Les étudiants doivent avant tout être des passionnés de sécurité. Après l’obtention du diplôme, 30%
poursuivent leurs études. Sur les 70% restants, 40% trouvent un emploi entièrement dédié à la
sécurité ou dans le développement et la sécurité, les autres travaillent dans l'informatique
« généraliste » mais toujours avec cette couche sécurité en plus qui les différencient des autres . Il est
vrai que les développeurs n’ont pas de connaissances en réseaux et que de leur côté, les
administrateurs réseaux ont plus de mal en développement, mais les cours sont basés sur un
apprentissage en mode projet qui s’étale sur 100 heures. On peut parler d’une véritable osmose dans
le groupe. De plus nous mélangeons les étudiants en contrat de professionnalisation avec ceux qui
suivent une formation initiale. Ce qui fait qu'au final tout le monde y trouve son compte.
N’est-il pas difficile pour les étudiants de décrocher un stage dans le domaine de la sécurité
dans la région de Valenciennes ?
Il est vrai que les stages sont difficiles à trouver si l'on se cantonne à cette région. C’est pourquoi
nous travaillons sur les métiers liés à la sécurité avec des grandes villes comme Toulouse, Paris et
Lille. Les étudiants suivent des stages en entreprises, d’une durée de 12 semaines minimum, qui
comprennent entre 30 à 40% de sécurité mais certains trouvent des stages avec 100 % de sécurité
chez sysdream, advens, sogeti ... les étudiants venant de toute la France, Ils ont tendance à privilégier
des stages proches de leurs lieux d’habitation. Ils décrochent habituellement leur stage eux-mêmes,
mais il nous arrive parfois de les aider.
La licence CDAISI conduit-elle à une certification ?
Grâce à des accords passés avec l’EC-Council, la partenariat Academia, nous préparons nos élèves
à la certification CEH (Certified Ethical Hacker). Nous la faisons passer à prix réduit, soit 170 € HT
contre 3 600 € HT. Nous sommes en pour parler afin de pouvoir aussi pouvoir leur faire passer
quelques certifications cisco.
Comment voyez-vous l’avenir des formations liées à la sécurité ?
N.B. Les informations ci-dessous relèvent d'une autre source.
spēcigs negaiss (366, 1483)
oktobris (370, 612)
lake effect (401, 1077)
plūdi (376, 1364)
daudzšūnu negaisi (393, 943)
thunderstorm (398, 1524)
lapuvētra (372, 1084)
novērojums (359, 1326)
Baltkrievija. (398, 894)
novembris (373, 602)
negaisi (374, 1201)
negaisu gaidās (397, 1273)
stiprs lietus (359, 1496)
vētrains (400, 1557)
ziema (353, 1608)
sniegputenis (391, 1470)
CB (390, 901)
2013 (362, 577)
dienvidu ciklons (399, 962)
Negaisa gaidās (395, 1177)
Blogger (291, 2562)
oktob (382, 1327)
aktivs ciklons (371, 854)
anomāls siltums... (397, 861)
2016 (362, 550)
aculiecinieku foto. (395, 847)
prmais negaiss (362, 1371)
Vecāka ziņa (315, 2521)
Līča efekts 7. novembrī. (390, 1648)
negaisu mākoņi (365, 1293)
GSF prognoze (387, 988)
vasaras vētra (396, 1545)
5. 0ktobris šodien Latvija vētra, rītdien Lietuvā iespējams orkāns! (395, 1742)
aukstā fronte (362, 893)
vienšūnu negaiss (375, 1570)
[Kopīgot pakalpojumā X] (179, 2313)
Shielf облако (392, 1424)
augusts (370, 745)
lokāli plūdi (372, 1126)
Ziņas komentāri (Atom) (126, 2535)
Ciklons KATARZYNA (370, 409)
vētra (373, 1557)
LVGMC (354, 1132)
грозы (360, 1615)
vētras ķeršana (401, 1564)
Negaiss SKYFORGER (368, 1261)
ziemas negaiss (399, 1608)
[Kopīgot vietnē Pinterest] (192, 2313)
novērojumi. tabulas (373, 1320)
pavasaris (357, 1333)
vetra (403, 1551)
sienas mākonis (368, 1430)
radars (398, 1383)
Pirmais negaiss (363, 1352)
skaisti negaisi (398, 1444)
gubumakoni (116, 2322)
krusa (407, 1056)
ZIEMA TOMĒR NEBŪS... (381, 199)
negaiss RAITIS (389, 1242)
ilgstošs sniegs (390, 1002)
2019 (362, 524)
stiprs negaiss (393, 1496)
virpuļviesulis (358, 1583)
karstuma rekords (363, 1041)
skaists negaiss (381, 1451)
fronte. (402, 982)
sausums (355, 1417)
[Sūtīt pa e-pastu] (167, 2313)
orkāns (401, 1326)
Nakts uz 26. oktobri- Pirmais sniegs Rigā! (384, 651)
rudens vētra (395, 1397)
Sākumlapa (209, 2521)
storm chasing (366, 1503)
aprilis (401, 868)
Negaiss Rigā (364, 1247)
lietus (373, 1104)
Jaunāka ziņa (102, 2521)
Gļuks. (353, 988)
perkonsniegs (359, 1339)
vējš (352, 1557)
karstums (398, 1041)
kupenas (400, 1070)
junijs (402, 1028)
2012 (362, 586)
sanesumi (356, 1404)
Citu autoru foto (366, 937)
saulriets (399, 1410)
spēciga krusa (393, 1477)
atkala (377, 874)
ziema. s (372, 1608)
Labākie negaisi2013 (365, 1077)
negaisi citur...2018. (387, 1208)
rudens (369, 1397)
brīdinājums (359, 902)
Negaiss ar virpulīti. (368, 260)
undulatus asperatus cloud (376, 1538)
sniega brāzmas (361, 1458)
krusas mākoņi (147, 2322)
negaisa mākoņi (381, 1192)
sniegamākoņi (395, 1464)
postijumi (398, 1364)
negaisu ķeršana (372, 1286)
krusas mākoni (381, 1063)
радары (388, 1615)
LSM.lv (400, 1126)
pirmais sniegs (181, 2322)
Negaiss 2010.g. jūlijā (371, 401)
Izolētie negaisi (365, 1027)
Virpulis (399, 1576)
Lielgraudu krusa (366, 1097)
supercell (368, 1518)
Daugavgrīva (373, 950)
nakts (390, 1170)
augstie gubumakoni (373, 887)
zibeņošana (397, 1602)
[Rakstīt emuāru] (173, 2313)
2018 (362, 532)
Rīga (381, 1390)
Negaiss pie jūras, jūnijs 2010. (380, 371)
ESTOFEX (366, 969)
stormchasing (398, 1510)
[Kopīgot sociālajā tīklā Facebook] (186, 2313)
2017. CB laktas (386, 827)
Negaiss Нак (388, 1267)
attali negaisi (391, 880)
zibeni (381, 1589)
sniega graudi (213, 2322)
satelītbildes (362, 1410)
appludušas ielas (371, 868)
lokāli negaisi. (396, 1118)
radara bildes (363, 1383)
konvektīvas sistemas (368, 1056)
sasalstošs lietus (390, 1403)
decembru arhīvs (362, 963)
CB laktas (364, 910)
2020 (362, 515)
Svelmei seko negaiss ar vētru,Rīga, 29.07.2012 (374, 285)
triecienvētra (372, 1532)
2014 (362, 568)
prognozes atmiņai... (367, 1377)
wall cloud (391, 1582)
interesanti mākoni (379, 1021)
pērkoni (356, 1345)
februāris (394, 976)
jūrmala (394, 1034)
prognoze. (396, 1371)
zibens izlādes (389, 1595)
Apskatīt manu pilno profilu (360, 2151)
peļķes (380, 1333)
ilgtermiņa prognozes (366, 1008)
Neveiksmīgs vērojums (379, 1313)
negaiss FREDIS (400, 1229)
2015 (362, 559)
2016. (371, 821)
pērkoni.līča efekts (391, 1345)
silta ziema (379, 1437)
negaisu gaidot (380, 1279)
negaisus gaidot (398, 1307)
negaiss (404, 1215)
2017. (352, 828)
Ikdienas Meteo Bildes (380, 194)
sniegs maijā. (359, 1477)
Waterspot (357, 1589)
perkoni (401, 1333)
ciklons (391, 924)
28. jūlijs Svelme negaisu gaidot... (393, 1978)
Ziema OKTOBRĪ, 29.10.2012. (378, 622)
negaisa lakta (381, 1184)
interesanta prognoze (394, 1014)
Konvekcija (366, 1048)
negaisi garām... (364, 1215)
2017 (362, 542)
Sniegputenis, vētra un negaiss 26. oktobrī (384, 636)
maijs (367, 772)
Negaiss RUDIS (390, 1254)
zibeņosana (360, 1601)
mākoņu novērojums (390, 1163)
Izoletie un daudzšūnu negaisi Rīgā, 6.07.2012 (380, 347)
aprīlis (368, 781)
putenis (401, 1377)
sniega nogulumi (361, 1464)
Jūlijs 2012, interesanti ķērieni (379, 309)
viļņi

La licence CDAISI a été créé il y a cinq ans et on ne m’a, pour l'instant, jamais demandé de former
des enseignants en France. Ce n’est pas le cas dans certains pays d’Afrique, comme la Côte d’Ivoire,
le Congo ou le Maroc qui sont demandeurs de ce type de licences et qui ont une vision d’avenir sur la
sécurité, ils se rendent compte de la nécéssité d'une telle licence chez eux. Actuellement, ces pays
déploient de la fibre partout. Lorsqu’ils conçoivent des architectures réseaux, ils pensent avant tout à
la sécurité. En France, c’est lorsque tout est terminé qu’on se penche sur les aspects sécuritaires.
Biographie
En parallèle Franck a également créé l'association ACISSI (Audit, Conseil, Installation et Sécurisation
des Systèmes Informatiques) et ensuite une manifestation, les RSSIL (Rencontres des Solutions de
Sécurité et d'Informatique Libre), qui ont pour ambition de mettre en relation ces jeunes hackers, les
écoles de formations et les professionnels de la sécurité afin de créer une osmose entre eux.
Franck Ebel est très impliqué dans la formation et la sensibilisation à la sécurité informatique. Son
dernier projet est une compétition de Hacking éthique à travers l'Europe et l'Afrique, le
HackNowledge-Contest Europa Africa qui comporte dejà 9 pays participants pour la premiére année.